I’d state a blunt ‘please use my correct name because if I have any issues with the post I can’t collect it from the sorting office, being in and incorrect name and not having ID to match at incorrect name’.

BCCoach · 20/09/2023 13:23

Mummy08m · 20/09/2023 12:45

Yes I've heard of this and that's just a genuine misconception some people have - that your surname "automatically" changes when you get married. I have no idea if that used to be the case but it certainly isn't now.

If you want to change your name to Mrs Husbandname, you have to change/tell:

Work
Passport
Driving license
Bank inc mortgage provider, credit cards
GP
Any subscriptions services (I must have a bazillion of these)
Plus friends and family

And probably loads more I can't think of right now.

I never even considered it. It goes against the grain for me anyway to become absorbed into my husband's family via his name.

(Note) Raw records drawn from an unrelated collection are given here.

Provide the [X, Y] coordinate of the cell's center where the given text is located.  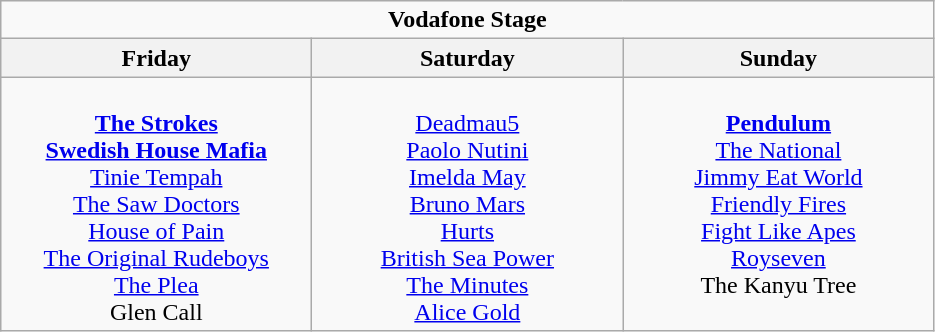
Vodafone Stage [468, 20]
The Strokes Swedish House Mafia Tinie Tempah The Saw Doctors House of Pain The Original Rudeboys The Plea Glen Call [156, 204]
Sunday [778, 58]
Saturday [468, 58]
Pendulum The National Jimmy Eat World Friendly Fires Fight Like Apes Royseven The Kanyu Tree [778, 204]
Friday [156, 58]
Deadmau5 Paolo Nutini Imelda May Bruno Mars Hurts British Sea Power The Minutes Alice Gold [468, 204]
For the text-containing cell, return its midpoint in [X, Y] coordinate format. 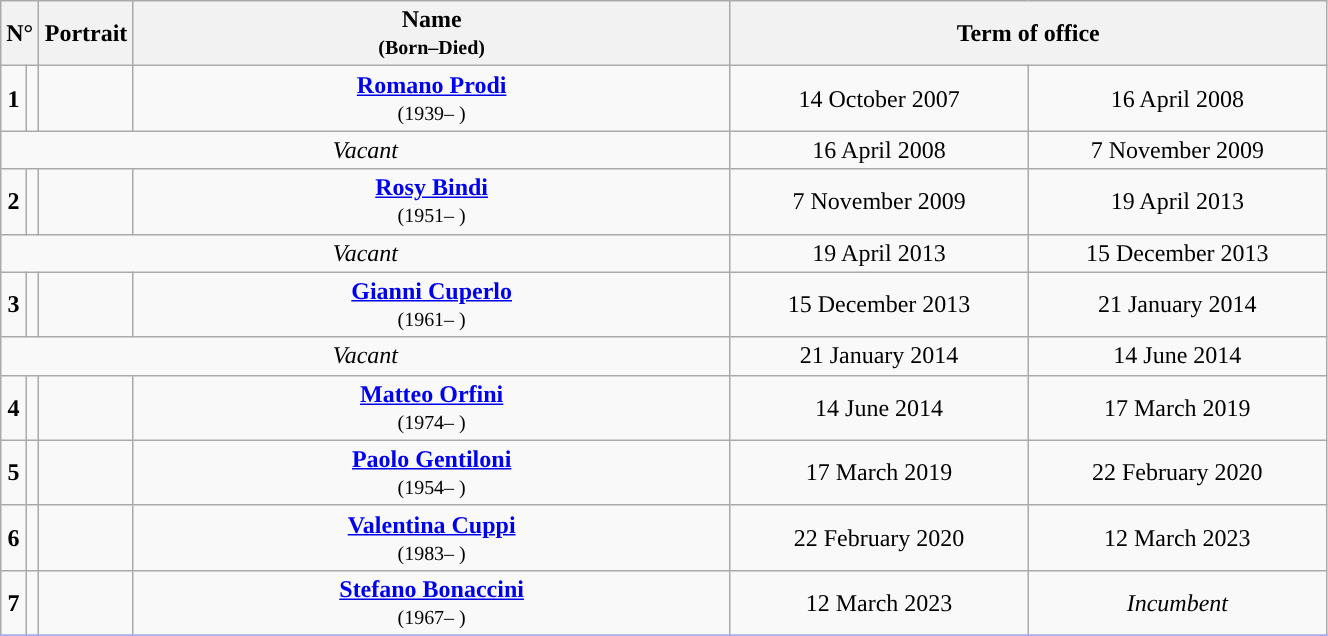
N° [20, 34]
Rosy Bindi(1951– ) [432, 202]
Incumbent [1177, 602]
4 [14, 408]
Romano Prodi(1939– ) [432, 98]
3 [14, 304]
1 [14, 98]
5 [14, 472]
Valentina Cuppi(1983– ) [432, 538]
Paolo Gentiloni(1954– ) [432, 472]
14 October 2007 [879, 98]
7 [14, 602]
Name(Born–Died) [432, 34]
Gianni Cuperlo(1961– ) [432, 304]
Portrait [86, 34]
Matteo Orfini(1974– ) [432, 408]
2 [14, 202]
6 [14, 538]
Stefano Bonaccini(1967– ) [432, 602]
Term of office [1028, 34]
Determine the [x, y] coordinate at the center of the cell enclosing the given text.  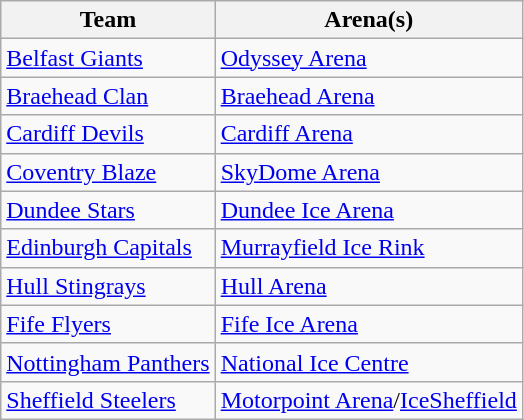
Dundee Ice Arena [368, 210]
Hull Stingrays [108, 286]
Fife Ice Arena [368, 324]
SkyDome Arena [368, 172]
Belfast Giants [108, 58]
Hull Arena [368, 286]
Edinburgh Capitals [108, 248]
Dundee Stars [108, 210]
Odyssey Arena [368, 58]
Cardiff Arena [368, 134]
Team [108, 20]
Motorpoint Arena/IceSheffield [368, 400]
National Ice Centre [368, 362]
Arena(s) [368, 20]
Fife Flyers [108, 324]
Braehead Clan [108, 96]
Cardiff Devils [108, 134]
Coventry Blaze [108, 172]
Braehead Arena [368, 96]
Sheffield Steelers [108, 400]
Nottingham Panthers [108, 362]
Murrayfield Ice Rink [368, 248]
Pinpoint the cell where the given text exists, returning its [X, Y] midpoint coordinate. 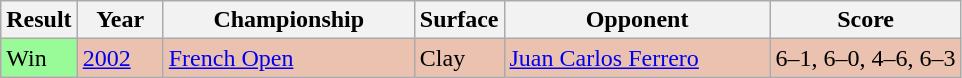
Juan Carlos Ferrero [637, 58]
Championship [288, 20]
6–1, 6–0, 4–6, 6–3 [866, 58]
Win [39, 58]
French Open [288, 58]
Result [39, 20]
2002 [120, 58]
Surface [459, 20]
Clay [459, 58]
Score [866, 20]
Year [120, 20]
Opponent [637, 20]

But also the sheer admin it would require from me, to do something I'm at best reluctant about.

Given how much bother it is, I'm surprised it's even as common as it is

Exactly the reason why we never even considered it. And fully justified considering the number of sob stories on Mumsnet with people getting into difficulties with passports, driving licences, visas, wills, investments, powers of attorney etc in the wrong name - all of which could be avoided by simply keeping your name.

Lovingitallnow · 20/09/2023 13:53

@Datdamndamp I don't address my db's stuff as Dr because I guess I consider that his work title and he's not my Dr but I wonder now does he think it's a dig.

ittakes2 · 20/09/2023 14:41

I know people who use their maiden name for work and other things and their married name for the rest - just because you have your maiden name on your facebook I would not assume you never use the Mr & Mrs. I think Mr & Mrs is easier but if you don't want things addressed that way just ask her to do it differently.

FeigningConcern · 20/09/2023 14:47

I did change my surname which I was happy to do. Particularly as his surname was significantly better than mine 😂

However we get some post from DH's family address to Mr and Mrs DH first name surname. Does make me raise an eyebrow or two. I haven't changed my entire identity just my last name! Anyhow they are older and of a different generation and are absolutely lovely people so I just eyebrow raise privately and let it go.

Totallyterrific · 20/09/2023 14:54

Pick your battles. This isnt something I would personally make a fuss about.
Maybe she thinks that by referring to you as "Mrs her family name" instead of "Mrs Maiden name" she is being inclusive, including you with her son as part of the family, as a sign of respect (in her mind).

peonies23 · 20/09/2023 15:08

My father still address me as Mrs abusivearsehole despite being divorced for ages.

I swear it's a silent statement that he doesn't believe how abusive exH was because he thought the sun shone out of his behind- and I was mentally ill to have left him

Drives me nuts but I have to ignore it.